Bechstein-Filialleiter Thieltges Quelle: David Klammer für WirtschaftsWoche

Wenn der Rheinländer Michael Körner* „eine Horrormeldung über den Euro nach der nächsten“ liest, treibt ihm das den Angstschweiß auf die Stirn. „Ich habe mehr Vertrauen in einen Sachwert als in eine Zahl auf einem Kontoauszug“, sagt der Maschinenbautechniker. „Immerhin, ich kann mir für meine Euro noch was kaufen.“ Vor ein paar Tagen betrat er das Bechstein-Zentrum Köln und traf seine Langfrist-Entscheidung: A 208, Vario. Ein Flügel, klassisch schwarz, 36.000 Euro. „Ich bin zu wenig Pianist, um das Instrument wertzuschätzen, aber ich will mit diesem Sachwert mein Vermögen erhalten“, sagt er.

Der 29-Jährige ist kein Einzelfall. Bechstein hat 2011 den Konzerngewinn mehr als verdoppelt: „Seit Beginn der Wirtschaftskrise verkaufen wir vor allem hochpreisige Instrumente“, sagt Herbert Thieltges, Leiter des Bechstein-Zentrums Köln. „Vermögende Laienmusiker kommen, die lieber einen Flügel für 50.000 Euro haben wollen als Goldbarren im Schließfach.“

Der WirtschaftsWoche-Inflationsrechner zeigt, wie schnell die Kaufkraft Ihres Geldes bei Inflation schwindet.

Hochpreisig und wertbeständig

Leute, die es sich leisten können, kaufen Hochpreisiges und Wertbeständiges.

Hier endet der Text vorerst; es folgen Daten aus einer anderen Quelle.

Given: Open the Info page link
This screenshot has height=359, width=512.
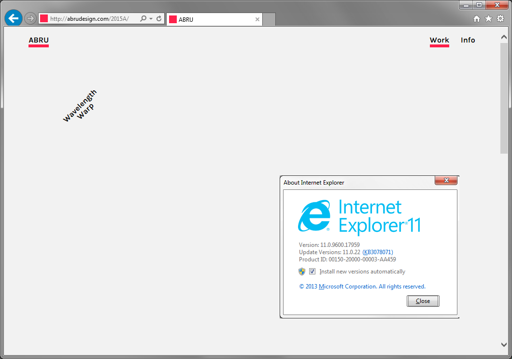Looking at the screenshot, I should point(467,41).
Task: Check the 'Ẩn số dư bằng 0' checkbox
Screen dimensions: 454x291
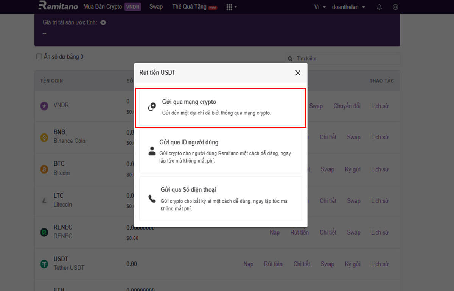Action: point(39,56)
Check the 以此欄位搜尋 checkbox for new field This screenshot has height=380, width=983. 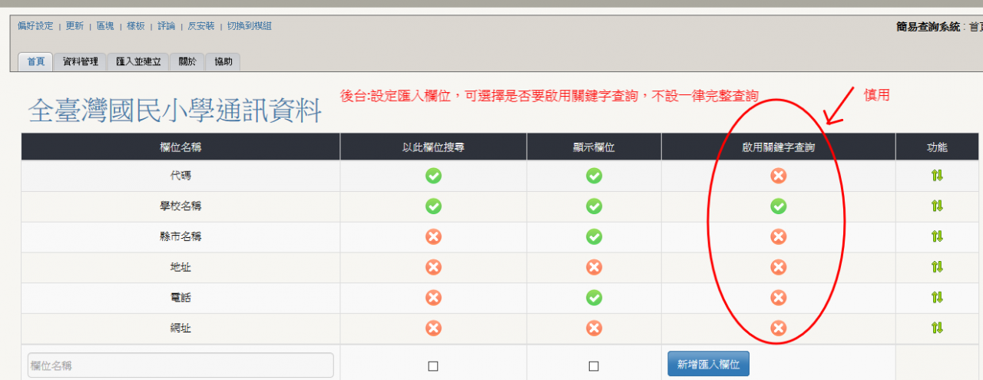[433, 366]
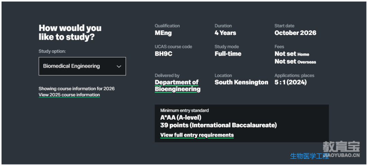Click the 教育宝 watermark logo
Image resolution: width=367 pixels, height=165 pixels.
341,147
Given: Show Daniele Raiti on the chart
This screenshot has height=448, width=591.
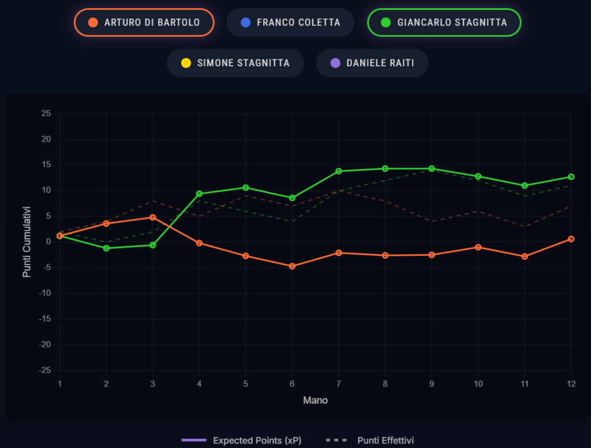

Die deutsche Luxusgüterindustrie setzte mit 12,9 Milliarden Euro im vergangenen Jahr rund 16 Prozent mehr um als im Vorjahr. Besonders beliebt waren Uhren und Schmuck, aber auch Luxusautos. „Klassische Materialien wie Gold werden unisono stärker nachgefragt“, sagt Clemens Pflanz, Gründer des Meisterkreises, einer Vereinigung von über 50 Luxusgüterherstellern. Wer sich die goldene Uhr zulegt, hat gleich zwei Chancen auf Wertsteigerung: auf die des Materials und jene der Marke. Denn Gold gilt bei Anlegern nach wie vor als Versicherung für Extremszenarien.

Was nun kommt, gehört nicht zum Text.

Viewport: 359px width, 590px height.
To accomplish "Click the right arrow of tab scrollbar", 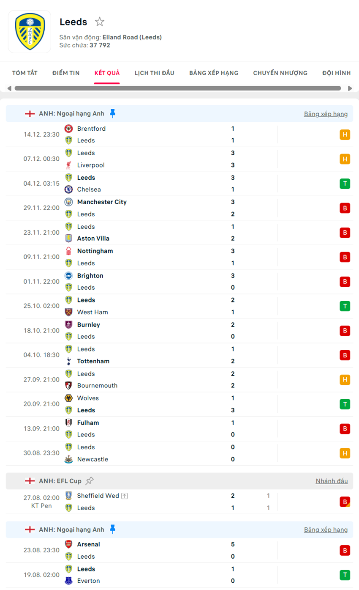I will pos(350,88).
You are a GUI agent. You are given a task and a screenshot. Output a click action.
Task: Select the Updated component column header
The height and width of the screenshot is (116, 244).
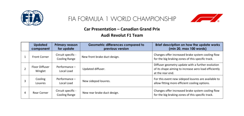click(40, 47)
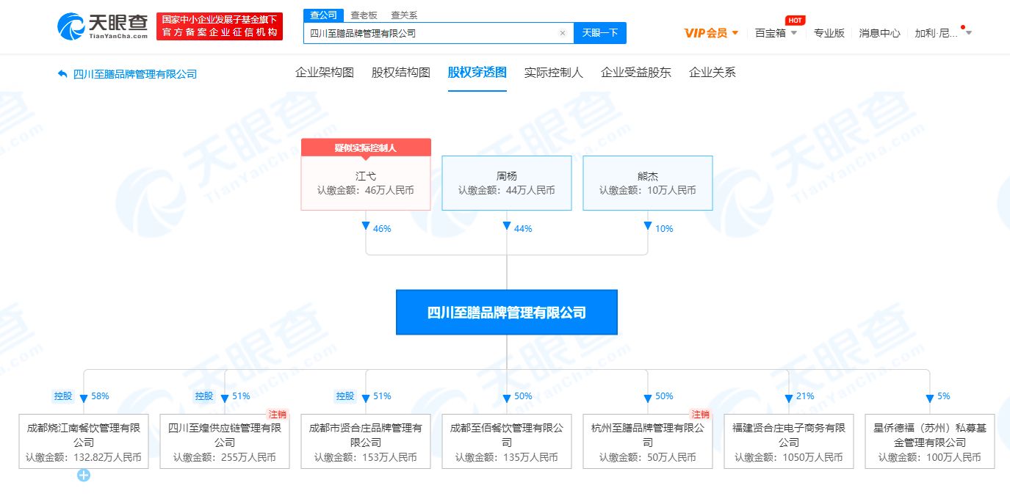Select the 查老板 search mode

[364, 15]

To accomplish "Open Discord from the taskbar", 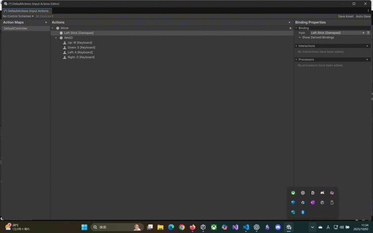I will coord(278,227).
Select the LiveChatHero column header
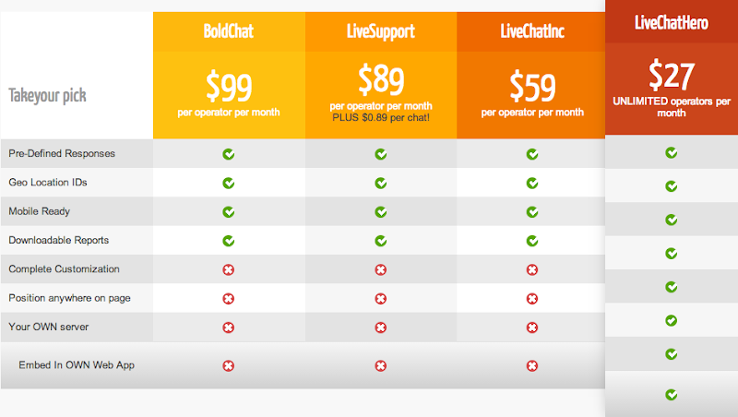Viewport: 738px width, 417px height. [x=672, y=23]
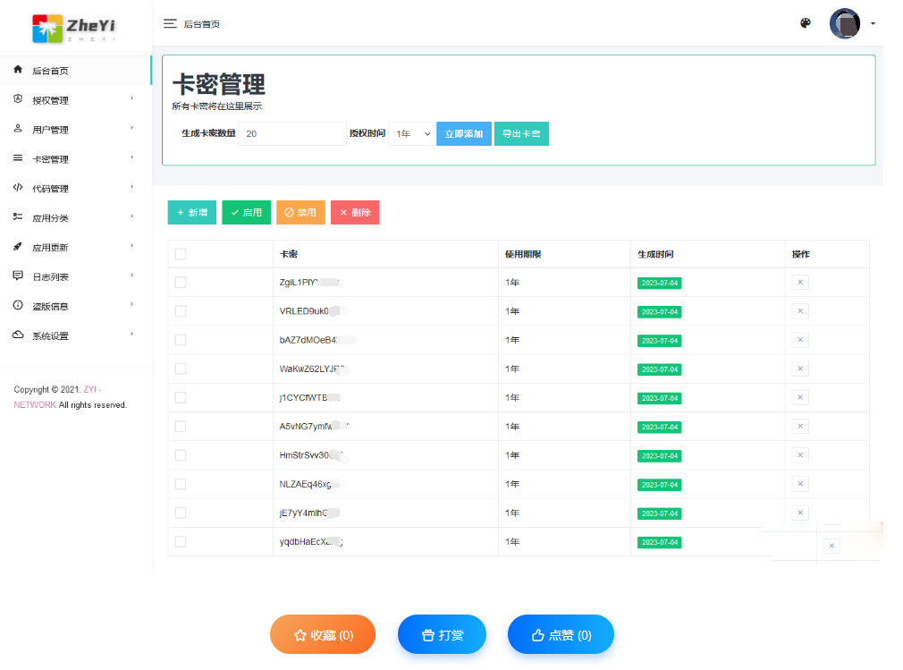Click the 立即添加 button

[x=463, y=133]
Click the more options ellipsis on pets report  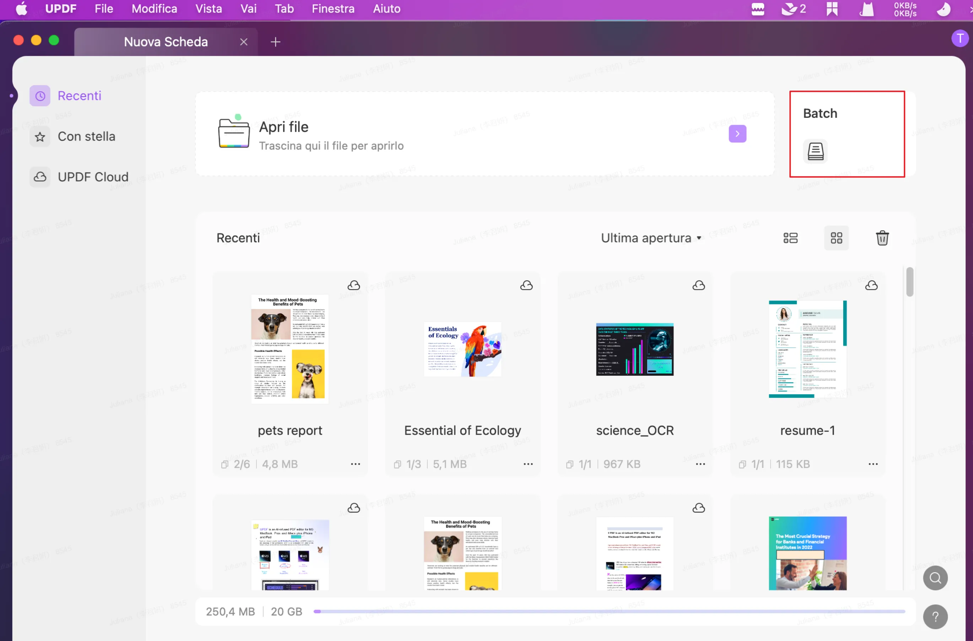(356, 464)
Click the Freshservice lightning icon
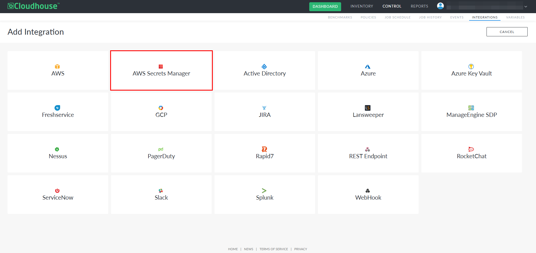 (x=57, y=108)
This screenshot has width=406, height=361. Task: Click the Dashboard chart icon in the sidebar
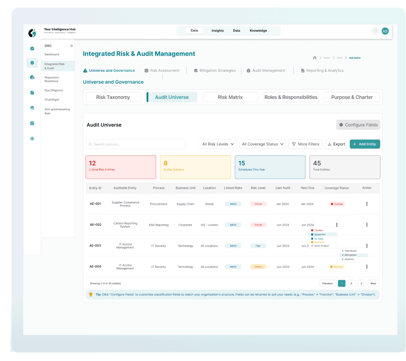pos(32,48)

Die Tatsache, dass die Europäische Zentralbank immens Liquidität geschöpft hat, ist im kollektiven Bewusstsein der Deutschen angekommen. Diese Liquidität finde immer einen Weg, wenn nicht die Verbraucherpreise stiegen, täten dies eben erst mal die Vermögenspreise, warnte unlängst der ehemalige Chefvolkswirt der EZB, Jürgen Stark.

Inflationsrate der Euro-Zone

Günstige Kredite würden die Binnennachfrage beflügeln

Sobald die Banken das viele Geld, das ihnen die EZB so billig zur Verfügung stellt, nicht mehr horten, sondern als günstige Kredite vergeben, würde dies die deutsche Binnennachfrage beflügeln. Produziert die Industrie dann schon bis zum Anschlag, steigen die Preise. Flankiert würde dies alles von Inflation, die Deutschland über steigende Rohstoff- und Energiepreise importiert. Henkel Konzernchef Kasper Rorsted berichtete gerade, dass der Persil-Konzern es im ersten Quartal 2012 endlich geschafft habe, die Preise anzuheben.

Das ist erst mal nicht dramatisch. Doch die Deutschen werden damit rechnen, dass weitere Preiserhöhungen folgen; ihre Inflationserwartungen werden steigen. „Und dann geht es mit der Inflation richtig los“, sagt Stefan Homburg von der Uni Hannover. Sie werden höhere Löhne fordern, um für die gestiegenen Preise entschädigt zu werden: „Die Unternehmen werden die gestiegenen Lohnkosten in Form von Preiserhöhungen an die Konsumenten überwälzen“, sagt Chefvolkswirt Ulrich Kater von der Dekabank.